▶ Task item
State how many lines in the entries below hold the word "This", with nothing besides the number.

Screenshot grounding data

▼

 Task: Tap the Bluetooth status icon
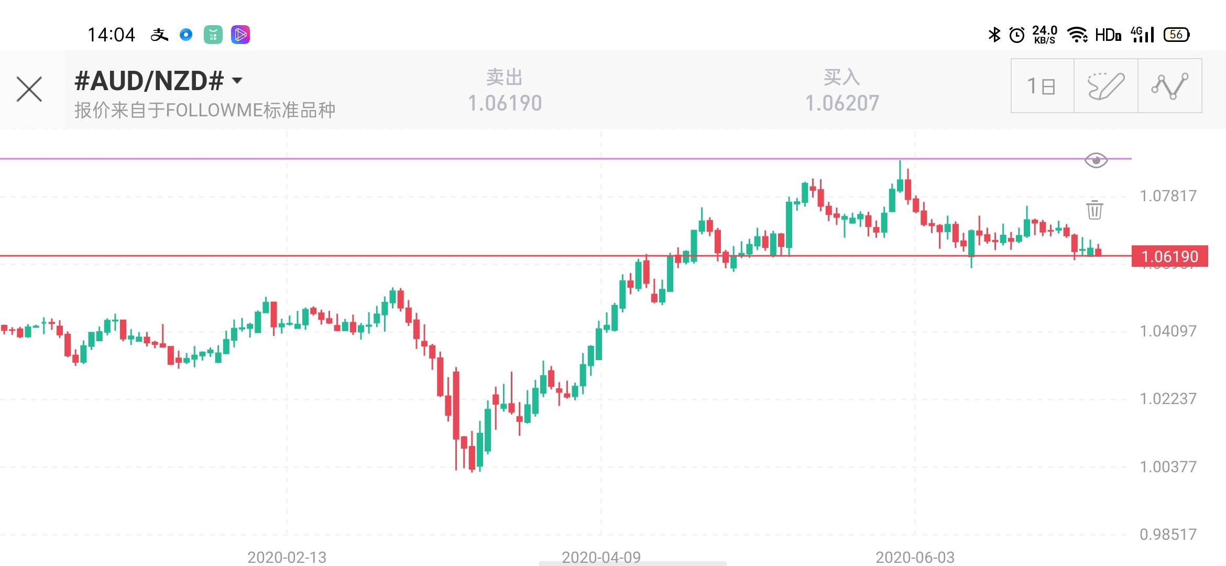tap(994, 35)
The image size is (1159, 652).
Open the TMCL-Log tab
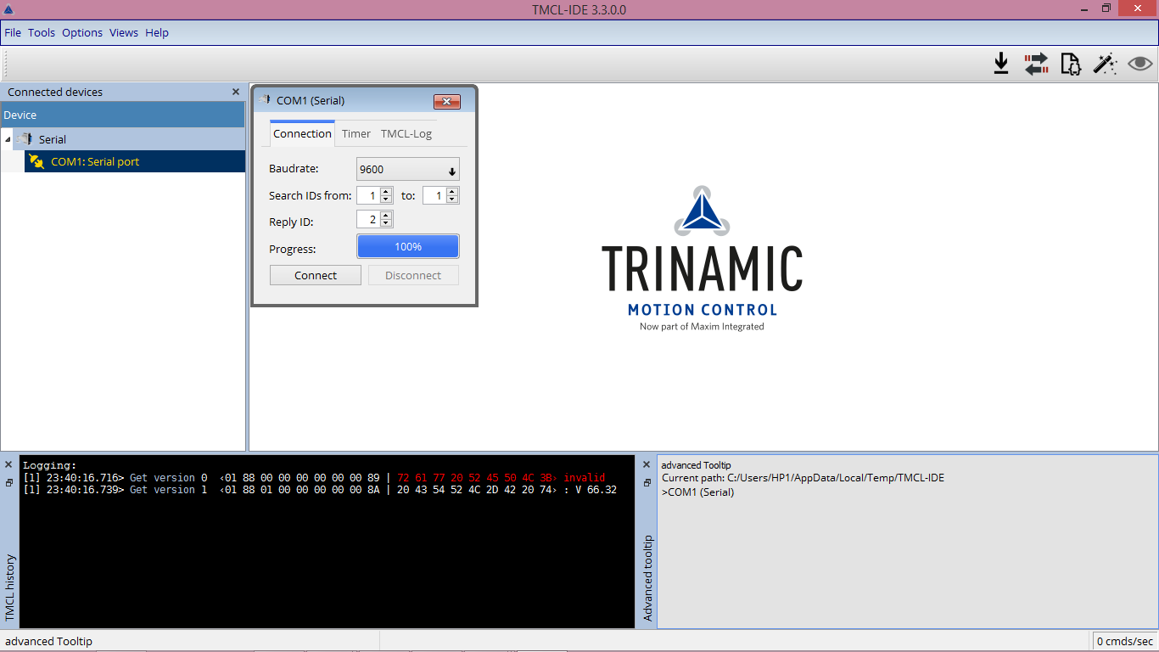pyautogui.click(x=406, y=133)
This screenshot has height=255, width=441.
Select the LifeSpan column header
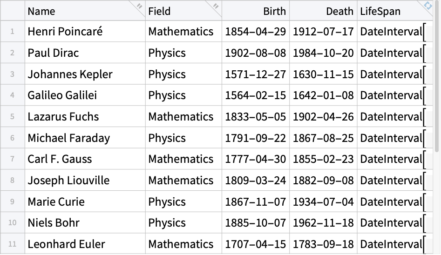[395, 11]
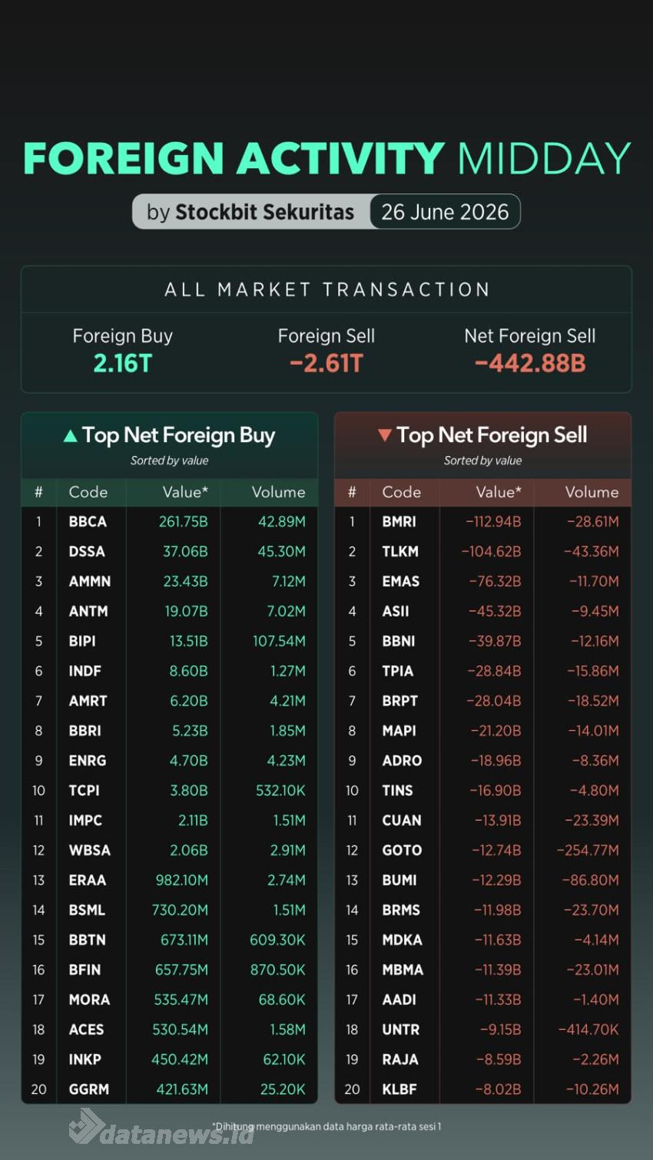Select the 26 June 2026 date pill

tap(445, 212)
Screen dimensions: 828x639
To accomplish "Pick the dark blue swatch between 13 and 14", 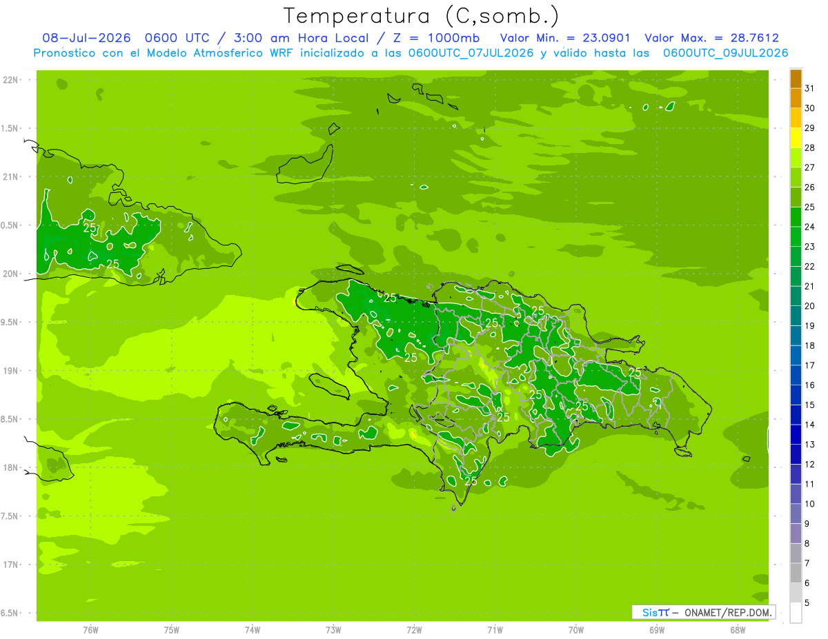I will (x=796, y=435).
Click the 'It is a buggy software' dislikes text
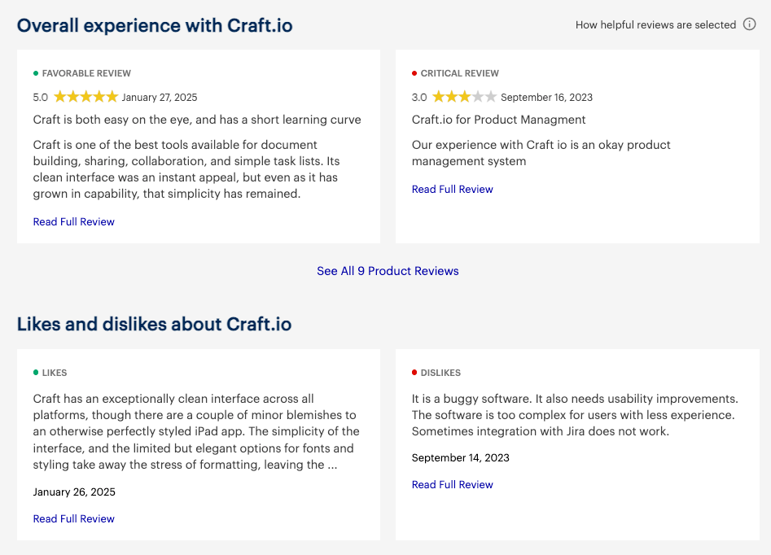Screen dimensions: 771x555 (x=575, y=415)
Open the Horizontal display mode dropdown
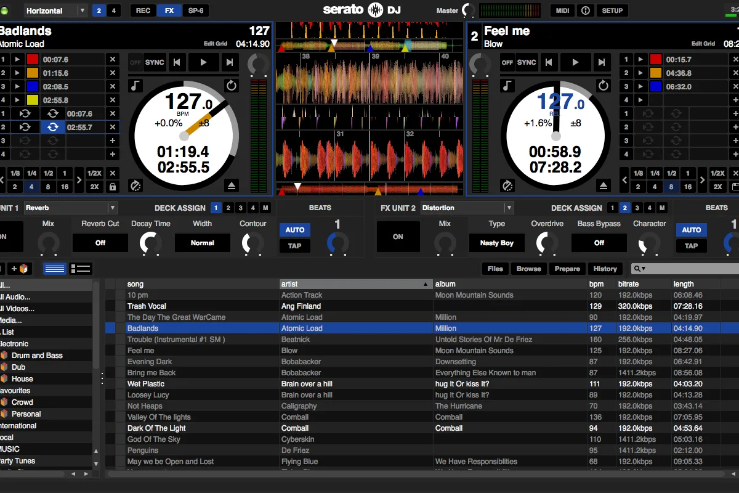 tap(56, 10)
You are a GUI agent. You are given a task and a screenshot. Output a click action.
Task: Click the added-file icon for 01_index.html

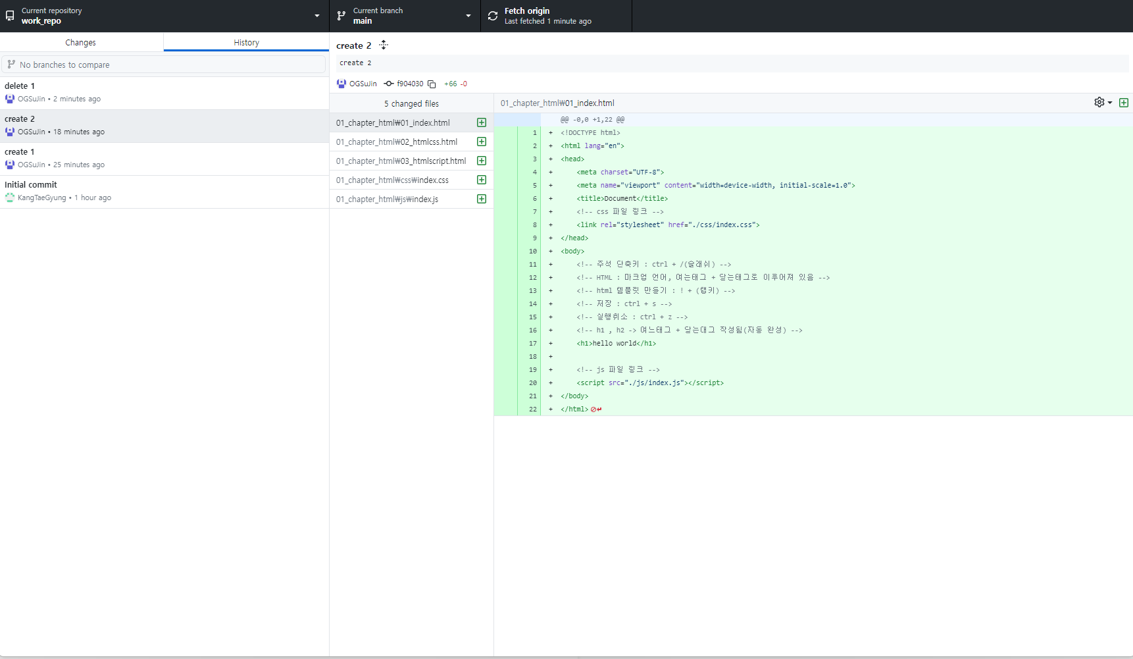pyautogui.click(x=482, y=123)
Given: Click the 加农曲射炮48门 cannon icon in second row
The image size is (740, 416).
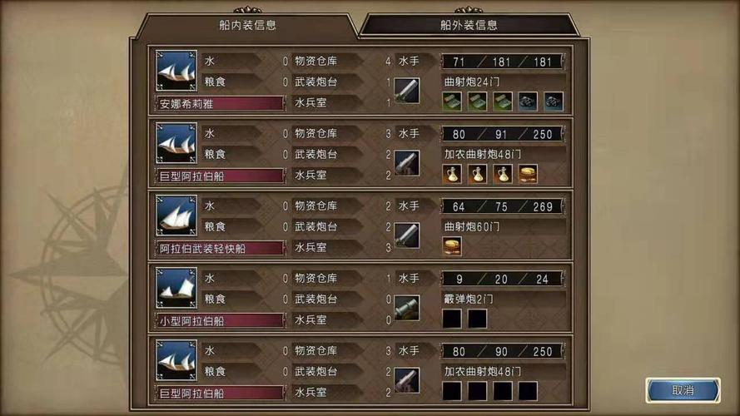Looking at the screenshot, I should pyautogui.click(x=407, y=163).
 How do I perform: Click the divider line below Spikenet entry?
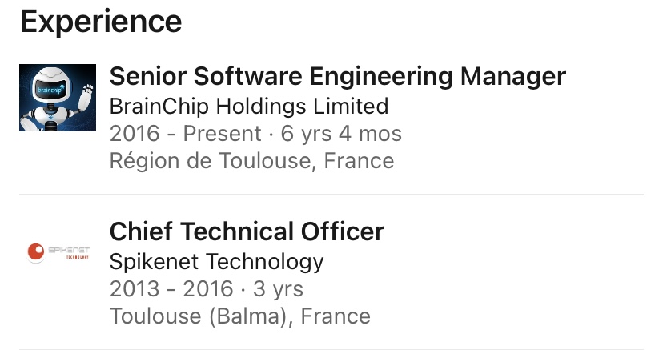click(x=332, y=349)
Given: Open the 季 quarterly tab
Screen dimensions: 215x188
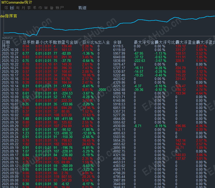Looking at the screenshot, I should click(x=29, y=8).
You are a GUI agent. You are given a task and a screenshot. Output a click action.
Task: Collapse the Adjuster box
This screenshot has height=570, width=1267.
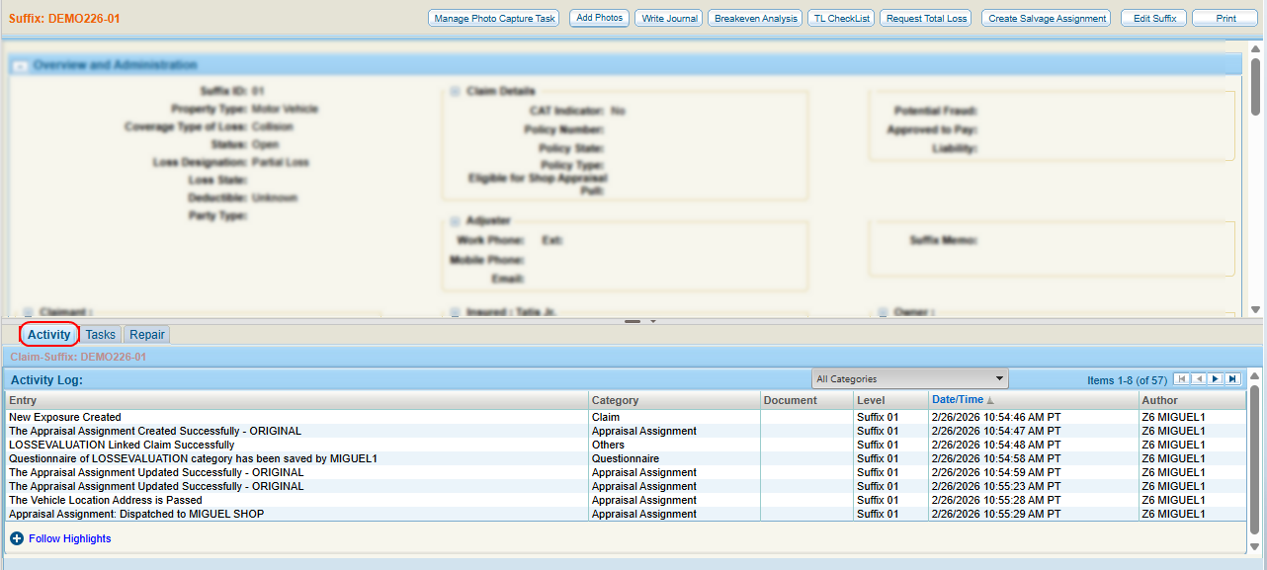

▲

▶ Finished task
2